The following is an article that was set to publish in the Deseret News today, as part of my family fitness column I do every other week. Although it still may be published, it was put on hold for further editing and screening, and not for grammatical errors … although there very well might be some. It is because, and I quote “We don’t want to indict the entire crowd, stadium and franchise, so we want to be careful.”
Are we a society that is putting the feelings of irresponsible consumers of alcohol over the children and families who’s dream it is to watch professional athletes preform at their best?
To be honest, I didn’t think it was controversial at all … maybe I just bleed controversy or something … sheesh.
What do you think? …
A father-son outing ruined by spectators
The other night, I sat in my front room, anxiously awaiting my husband and oldest son, Anderson’s return from an extremely rare father-son outing to the RSL game against Portland. Having watched the game on television, and knowing that RSL beat Portland 4-2, I fully expected the two of them to be all smiles. However, when the front door opened, there was a look of disappointment that was very apparent on both their faces.

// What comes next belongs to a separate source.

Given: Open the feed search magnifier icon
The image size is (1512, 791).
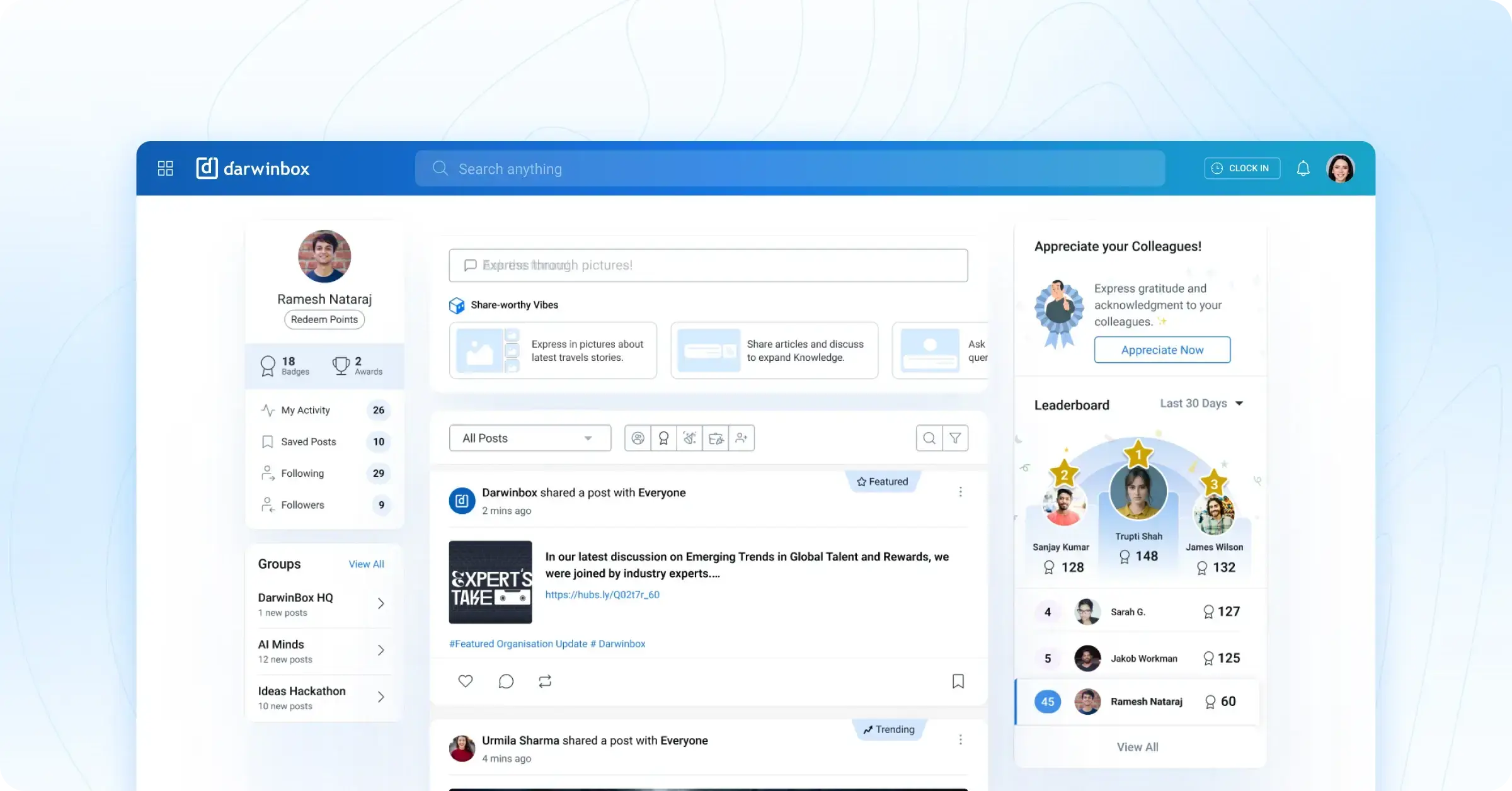Looking at the screenshot, I should (929, 438).
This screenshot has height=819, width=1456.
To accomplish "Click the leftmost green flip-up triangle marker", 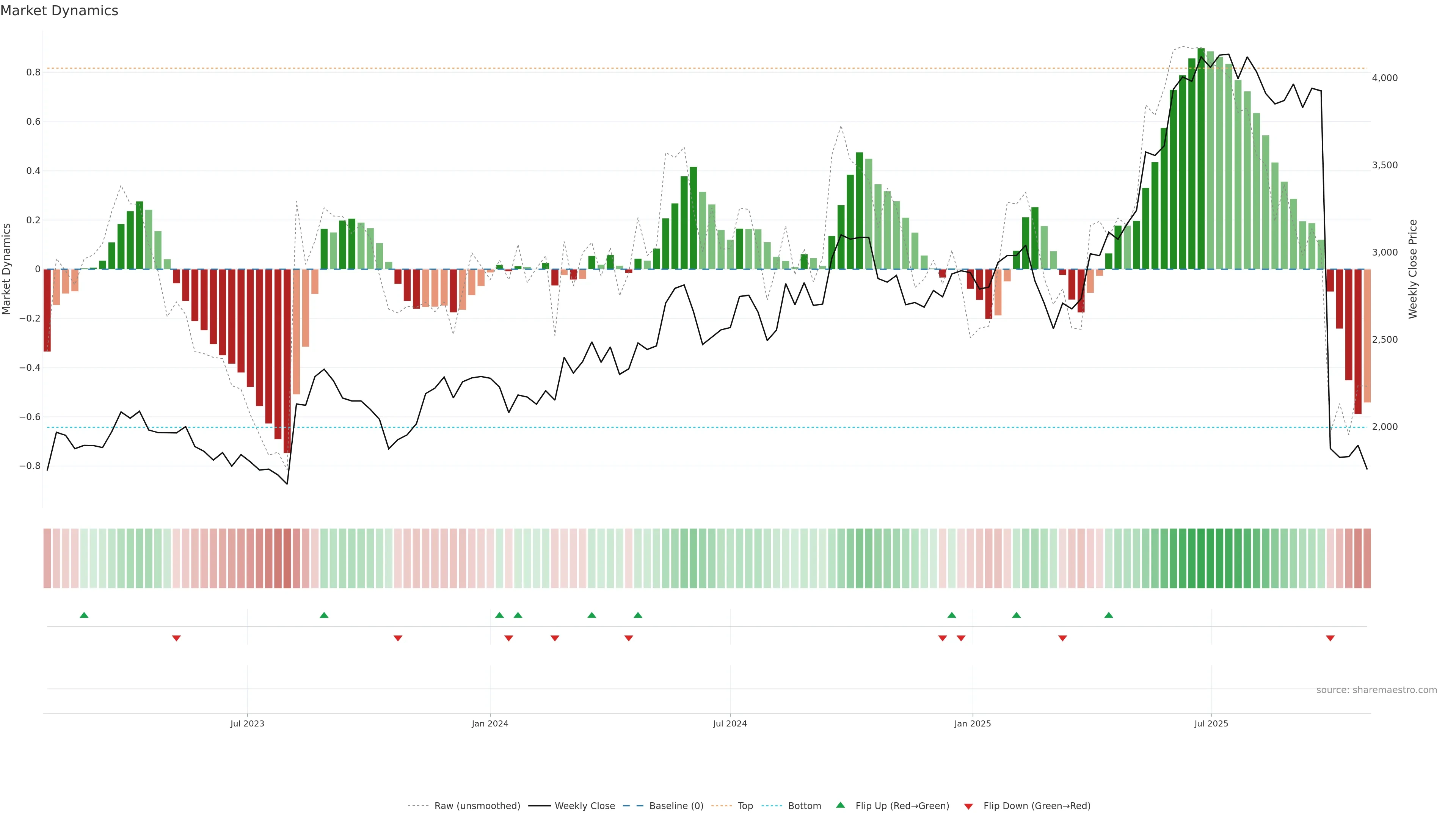I will click(84, 615).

From a very young age, much like his dad, Anderson has had a strong draw to the game of soccer – or, fútbol, as he prefers to call it. From the time he could walk, it seemed Anderson always had a soccer ball at his feet, and over the course of his nine-year life, not much has changed.
For birthdays and Christmas’s he asks for jerseys of his favorite players, Lionel Messi and Didier Drogba, as well as the biographies to go along with them so he can learn just how they became pros. I will find him searching game highlights on Youtube, and watch him study intently, every move, then watch him practice over and over those same moves in the backyard and on the field with his club soccer team.
There was even a time when Anderson was a bit peeved at my husband and me for not sending him to Spain to go to training camp. “How will I ever get to play for FC Barcelona if I don’t go to the camp,”he would emphatically ask?
I love seeing his passion at such a young age, but more than anything, I love to watch him share that passion with his dad.
There is nothing quite like watching those two practice kicking the ball into make-shift targets they’ve fashioned out of old tires, practicing juggles or just playing a father-son pick-up game. And as much as I dislike watching soccer on TV, I love watching the two of them watch it together.
A couple of weeks ago, was one of these such moments, when the two of them stayed up late to watch the RSL playoff game against the LA Galaxy on TV. They were almost synchronized in their reactions to each play that was made, as they cheered RSL to a 2-0 victory over Galaxy.
Watching those two sit together, celebrating that win, I could tell neither of them wanted that moment to end.
That night, after Anderson had gone to bed, my husband and I discussed taking some money we had saved up, to purchase tickets for he and Anderson to go to RSL’s next game against Portland. It would be a stretch, but we knew it would would be something Anderson would not soon forget.
The night of the game, Anderson got all decked out in his RSL jersey. I have never seen a boy so excited. I know my husband was equally as excited to have this time with his son.
However, upon finding their seats, more specifically, who they were sitting by, my husband knew this would not turn out as they had hoped. They were surrounded by a group of foul-mouthed, beer-drinking indiviudals, who spent from pre-game to the very last second of the game, yelling obsenities and throwing objects around. My husband recounted asking one to please stop, motioning to Anderson. The man yelled back at my husband saying, “I don’t say anything here, that I wouldn’t say in front of my own child.” He then continued with his behavior.
That night was to be a night that a father and his son spent together, enjoying a game they both love. In stead, it was ruined by a group of spectators acting like idiots.
I’m not sure if or when there will be another time when the two of them will be able to attend a professional soccer game. I only wish they could have been able to enjoy it.
So, if you are reading this, and are one of those individuals who attends professional games only for the chance it gives you to drink alcohol and yell out obsenities, I ask you to please don’t. That little boy and his father you might be sitting next to, have not come to hear you; they want to enjoy a rare moment together, watching a sport they love, and build (good) lasting memories.
Arianne Brown is a mother to six young kids and an avid runner. For more articles by Arianne, “like” her Facebook (https://www.facebook.com/WriterArianneBrown?hc_location=stream) page or follow her on twitter @arimom5.
Not controversial at all. I think more writers need to be honest about their experiences. The problem is that our society thinks it is o.k. to be foul mouthed in front of children. Just watch a sitcom on television and you will understand why society is the way it is. I wish adults would have class and consideration for our youth.
Thanks, Kari. I’m tired of tiptoeing around issues like these. It seems our society is pretty up-side-down these days :(.
Controversial?!! Not at all. I only wished it could be published on the main sports page of USA Today.
Thanks. I have had to make a lot of changes to it. I’m not as happy with it. Ugh.